Records provided START
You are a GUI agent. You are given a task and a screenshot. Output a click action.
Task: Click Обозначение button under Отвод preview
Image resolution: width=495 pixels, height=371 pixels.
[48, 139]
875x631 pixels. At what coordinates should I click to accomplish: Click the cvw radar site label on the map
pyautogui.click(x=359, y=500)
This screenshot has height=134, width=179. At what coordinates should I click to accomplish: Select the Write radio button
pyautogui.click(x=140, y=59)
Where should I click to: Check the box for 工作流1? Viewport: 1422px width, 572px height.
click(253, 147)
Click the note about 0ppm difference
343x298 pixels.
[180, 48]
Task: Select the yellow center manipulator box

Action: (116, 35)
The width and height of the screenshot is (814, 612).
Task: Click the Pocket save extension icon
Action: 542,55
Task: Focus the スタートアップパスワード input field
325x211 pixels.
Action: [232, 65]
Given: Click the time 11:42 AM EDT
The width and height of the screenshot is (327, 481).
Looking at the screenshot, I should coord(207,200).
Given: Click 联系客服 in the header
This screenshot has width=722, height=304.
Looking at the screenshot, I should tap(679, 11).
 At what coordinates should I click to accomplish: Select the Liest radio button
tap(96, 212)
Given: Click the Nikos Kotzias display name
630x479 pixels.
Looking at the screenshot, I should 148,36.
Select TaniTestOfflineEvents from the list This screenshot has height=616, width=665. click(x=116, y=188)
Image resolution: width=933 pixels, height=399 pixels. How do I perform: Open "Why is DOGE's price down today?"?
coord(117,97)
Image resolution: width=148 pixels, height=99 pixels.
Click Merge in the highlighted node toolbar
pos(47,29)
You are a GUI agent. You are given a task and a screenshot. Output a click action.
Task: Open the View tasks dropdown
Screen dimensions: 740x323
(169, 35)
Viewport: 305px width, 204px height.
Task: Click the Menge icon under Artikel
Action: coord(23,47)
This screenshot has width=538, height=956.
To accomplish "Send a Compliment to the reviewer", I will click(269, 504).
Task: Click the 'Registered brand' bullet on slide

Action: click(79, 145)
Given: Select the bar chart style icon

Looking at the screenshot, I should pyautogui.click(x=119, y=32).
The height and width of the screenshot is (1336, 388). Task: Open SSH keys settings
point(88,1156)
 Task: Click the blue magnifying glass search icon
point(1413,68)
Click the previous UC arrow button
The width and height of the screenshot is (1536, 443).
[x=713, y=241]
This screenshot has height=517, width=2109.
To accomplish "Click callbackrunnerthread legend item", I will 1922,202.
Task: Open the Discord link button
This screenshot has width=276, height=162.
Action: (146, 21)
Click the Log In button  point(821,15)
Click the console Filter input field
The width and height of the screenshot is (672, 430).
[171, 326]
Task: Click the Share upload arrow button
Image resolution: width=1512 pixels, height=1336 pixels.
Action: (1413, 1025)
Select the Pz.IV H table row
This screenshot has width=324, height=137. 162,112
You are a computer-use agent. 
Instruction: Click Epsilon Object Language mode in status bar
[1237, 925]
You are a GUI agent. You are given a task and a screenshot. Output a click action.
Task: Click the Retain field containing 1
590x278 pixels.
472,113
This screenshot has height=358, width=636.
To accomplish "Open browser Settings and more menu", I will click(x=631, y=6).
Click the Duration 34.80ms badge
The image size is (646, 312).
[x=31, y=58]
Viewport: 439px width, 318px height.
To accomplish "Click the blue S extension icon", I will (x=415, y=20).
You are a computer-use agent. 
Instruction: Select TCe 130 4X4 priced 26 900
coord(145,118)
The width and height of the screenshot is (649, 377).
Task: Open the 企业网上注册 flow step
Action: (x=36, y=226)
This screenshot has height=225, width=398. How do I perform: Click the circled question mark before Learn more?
Records provided END
→ Brief
Say how many lines of the data include the word "more". Nothing other than the number should be given.

→ Response for this exercise
2